Any market reversal, or market bottoming out and rebound.

All of them require a large amount of funds to carry out the corresponding undertaking.

Since the 'big infrastructure' line is still siphoning potential buying from other main lines in the market, it also feels that in the main weight line areas of the main board, the main institutional funds of the main line sectors such as liquor, white appliances, medicine, consumption, electricity, and finance are unlikely to adjust their positions at this time to bottom out the related stocks of the 'emerging industrial chain' main line.

In other words, the main line of the 'emerging industrial chain' is in a state of chaos.

At this moment, there are actually not so many potential buying orders in the market.

Without potential buying in the market, if the market wants to reverse, it can only rely on incremental buying from outside the market. However, at this moment, there are no obvious signs of incremental buying from outside the market. This path... seems to be a dead end.

In short, judging from the current market situation and trend, I don’t see any signs of reversal in the ‘emerging industrial chain’ line today.”

"I also think it's hard for the 'emerging industrial chain' line to bottom out and rebound today." Chen Guiyun continued, "Indeed, the external market continued to hit new highs last night, which was pushed up by the stocks of a number of technology giants. However, this so-called good news is far from enough for the domestic fund group to trigger a reversal of the 'emerging industrial chain' main line and stir up another wave of 'technology main line' market. What's more, after forming a bullish effect, the 'big infrastructure' line continues to siphon potential buying orders from other main lines in the market."
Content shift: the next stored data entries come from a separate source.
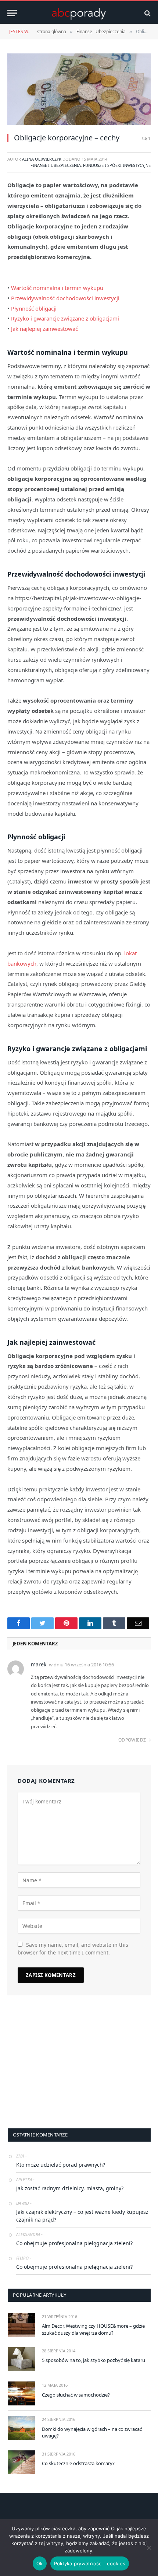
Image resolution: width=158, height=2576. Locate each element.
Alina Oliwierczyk (41, 159)
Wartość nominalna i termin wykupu (57, 287)
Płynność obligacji (34, 308)
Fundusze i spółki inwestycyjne (117, 165)
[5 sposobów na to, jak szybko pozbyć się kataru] (21, 2359)
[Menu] (12, 13)
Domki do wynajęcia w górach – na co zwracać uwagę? (92, 2432)
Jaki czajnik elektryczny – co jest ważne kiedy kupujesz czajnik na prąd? (82, 2215)
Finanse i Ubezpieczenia (55, 165)
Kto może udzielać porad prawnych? (60, 2164)
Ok (39, 2563)
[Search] (147, 13)
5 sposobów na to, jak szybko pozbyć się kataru (93, 2360)
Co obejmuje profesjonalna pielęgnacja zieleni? (74, 2243)
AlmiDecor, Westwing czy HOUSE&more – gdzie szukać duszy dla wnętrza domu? (93, 2329)
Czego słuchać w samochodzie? (76, 2394)
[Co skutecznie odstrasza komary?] (21, 2462)
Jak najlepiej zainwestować (44, 328)
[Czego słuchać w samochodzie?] (21, 2393)
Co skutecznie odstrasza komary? (78, 2463)
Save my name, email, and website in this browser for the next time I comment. (73, 1948)
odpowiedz (132, 1740)
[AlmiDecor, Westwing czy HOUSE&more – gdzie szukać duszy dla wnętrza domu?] (21, 2325)
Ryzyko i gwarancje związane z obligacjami (65, 318)
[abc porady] (79, 13)
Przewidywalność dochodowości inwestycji (65, 298)
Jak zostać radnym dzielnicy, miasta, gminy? (69, 2188)
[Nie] (148, 2547)
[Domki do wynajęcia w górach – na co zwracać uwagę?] (21, 2428)
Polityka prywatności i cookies (90, 2563)
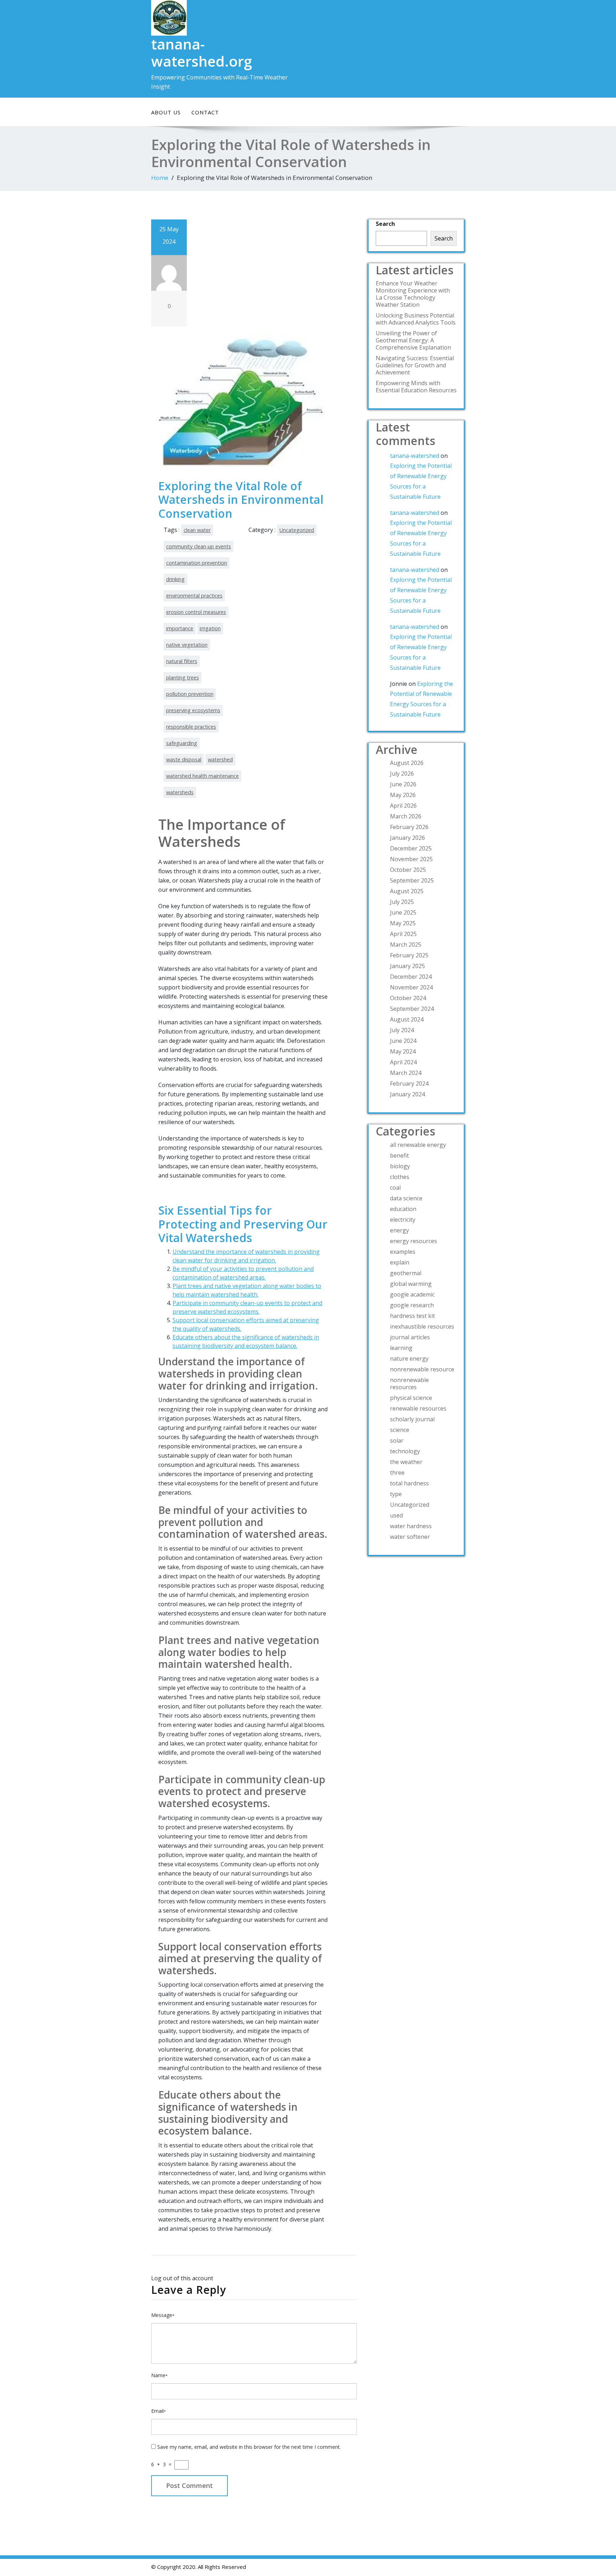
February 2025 (409, 955)
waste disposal (183, 759)
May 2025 (403, 923)
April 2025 (403, 933)
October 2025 (408, 869)
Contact (205, 112)
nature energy (409, 1358)
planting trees (182, 677)
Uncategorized (296, 530)
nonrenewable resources (409, 1383)
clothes (399, 1176)
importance (179, 628)
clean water (197, 530)
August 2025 (406, 891)
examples (402, 1251)
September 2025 (412, 880)
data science (406, 1198)
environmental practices (194, 595)
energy (399, 1230)
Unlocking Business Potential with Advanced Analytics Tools (416, 319)
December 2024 (411, 976)
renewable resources (418, 1408)
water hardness (411, 1526)
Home (159, 178)
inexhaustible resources (422, 1326)
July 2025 (402, 901)
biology (400, 1166)
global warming (411, 1283)
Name (159, 2375)
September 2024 (412, 1008)
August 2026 (406, 762)
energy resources (413, 1241)
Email (158, 2410)
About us (166, 112)
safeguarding (181, 743)
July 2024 (402, 1030)
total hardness (409, 1483)
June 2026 (403, 784)
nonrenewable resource (422, 1369)
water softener (410, 1536)
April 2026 (403, 805)
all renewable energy (418, 1144)
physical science (411, 1397)
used (396, 1515)
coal (395, 1187)
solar (397, 1440)
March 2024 (405, 1072)
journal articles (410, 1337)
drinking (175, 579)
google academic (412, 1294)
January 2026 (407, 837)
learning (401, 1347)
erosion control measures (196, 612)
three (397, 1472)
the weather (406, 1461)
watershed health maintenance (202, 775)
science (399, 1429)
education (403, 1208)
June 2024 (403, 1040)
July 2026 (402, 773)
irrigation (210, 628)
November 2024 (411, 987)
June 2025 (403, 912)
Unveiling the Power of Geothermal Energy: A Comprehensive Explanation (413, 340)
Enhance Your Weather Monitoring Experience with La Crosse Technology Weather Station (413, 294)
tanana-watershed (414, 456)
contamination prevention (196, 562)
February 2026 (409, 827)
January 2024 (407, 1094)
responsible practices (191, 726)
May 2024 (403, 1051)
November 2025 (411, 859)
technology (405, 1451)
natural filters (181, 661)
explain (399, 1262)
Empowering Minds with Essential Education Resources (416, 386)
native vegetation (186, 644)
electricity (402, 1219)
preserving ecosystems (193, 710)
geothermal (405, 1273)
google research (412, 1305)
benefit (399, 1155)
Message (162, 2315)
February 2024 (409, 1083)
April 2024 (403, 1062)
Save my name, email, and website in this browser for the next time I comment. (249, 2446)
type (396, 1494)
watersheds (180, 792)
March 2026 (405, 816)
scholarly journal (412, 1419)
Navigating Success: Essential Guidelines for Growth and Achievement (415, 365)
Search (385, 224)
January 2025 (407, 965)
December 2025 (411, 848)
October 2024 (408, 998)
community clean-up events (198, 546)
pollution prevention (190, 693)
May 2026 (403, 794)
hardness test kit (412, 1315)
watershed (220, 759)
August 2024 (406, 1019)
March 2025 (405, 944)
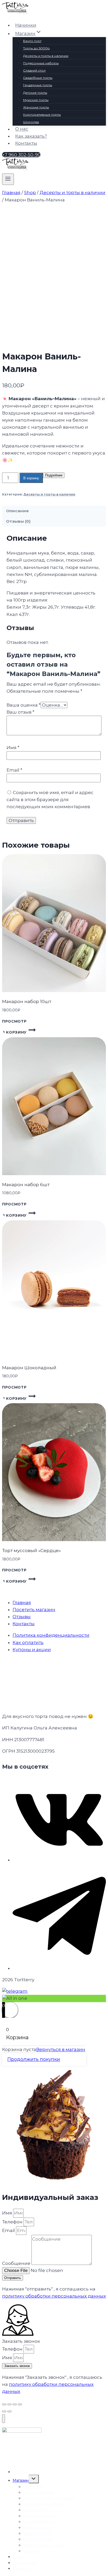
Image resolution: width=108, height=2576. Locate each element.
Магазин (21, 2480)
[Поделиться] (15, 2404)
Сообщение (16, 2263)
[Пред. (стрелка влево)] (4, 2411)
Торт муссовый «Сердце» (31, 1550)
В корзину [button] (14, 1032)
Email (14, 770)
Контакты (26, 143)
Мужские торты (35, 100)
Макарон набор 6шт (26, 1184)
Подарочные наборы (41, 63)
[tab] (54, 511)
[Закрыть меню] (3, 2418)
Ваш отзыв (20, 712)
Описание (17, 510)
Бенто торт (32, 41)
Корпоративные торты (42, 114)
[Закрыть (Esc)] (20, 2404)
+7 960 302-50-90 (21, 154)
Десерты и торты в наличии (45, 56)
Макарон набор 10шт (26, 1001)
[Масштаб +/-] (4, 2404)
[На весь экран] (9, 2404)
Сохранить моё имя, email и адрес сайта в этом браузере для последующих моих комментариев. (50, 799)
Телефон (13, 2221)
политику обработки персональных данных (54, 2296)
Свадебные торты (37, 78)
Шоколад (31, 122)
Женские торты (36, 107)
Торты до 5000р (36, 48)
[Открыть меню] (8, 179)
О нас (21, 129)
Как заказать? (31, 136)
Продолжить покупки (33, 2059)
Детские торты (35, 93)
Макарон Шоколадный (29, 1367)
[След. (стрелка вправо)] (9, 2411)
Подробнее (53, 475)
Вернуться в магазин (60, 2049)
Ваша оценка (24, 705)
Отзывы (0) (18, 521)
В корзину (31, 478)
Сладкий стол (34, 70)
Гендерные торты (37, 85)
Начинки (25, 25)
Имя (13, 747)
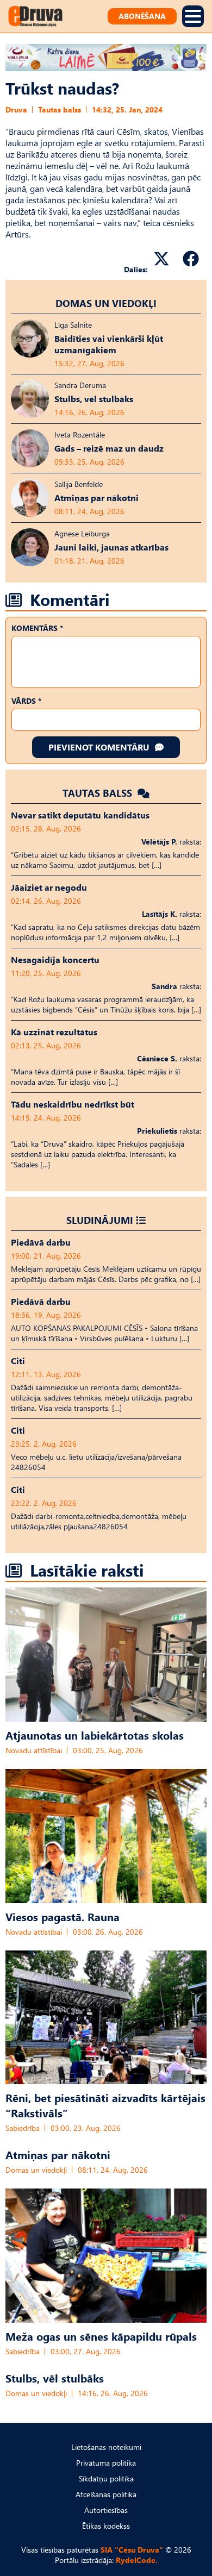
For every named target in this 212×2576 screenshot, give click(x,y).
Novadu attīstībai (33, 1750)
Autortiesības (106, 2510)
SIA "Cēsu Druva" (132, 2549)
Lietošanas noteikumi (106, 2447)
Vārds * (26, 701)
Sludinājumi (99, 1220)
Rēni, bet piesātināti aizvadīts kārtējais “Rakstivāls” (105, 2105)
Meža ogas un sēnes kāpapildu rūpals (101, 2335)
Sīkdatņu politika (106, 2478)
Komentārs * (37, 628)
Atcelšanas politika (106, 2494)
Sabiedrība (22, 2128)
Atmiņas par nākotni (57, 2154)
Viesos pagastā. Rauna (62, 1916)
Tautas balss (59, 109)
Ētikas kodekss (106, 2526)
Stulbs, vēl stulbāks (54, 2377)
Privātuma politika (106, 2463)
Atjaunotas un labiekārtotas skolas (94, 1734)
"The market performance at the moment is indeed not very obvious." Liao Guoxiang also admitted what Chen Guiyun said, paused, and continued, "I just analyzed the trend of 'Huawen Online', and the two major branches of 'new energy industry chain' and 'smartphone industry chain' in the initial situation of the call auction. I think today's market is likely to continue the volatile situation and the rotation trend of the main line, so I think the 'emerging industry chain' line may rebound from the bottom. As for whether it can get out of this actual situation, it must be further clarified after the market performance is further clarified and the market goes through the entire call auction process, or wait for intraday verification. Of course... no matter how the major internal main lines are switched, the index is at this position, and it is likely that it will not rise or fall, and there is not much risk of a sharp drop, and it is also difficult for a sharp rise to exist."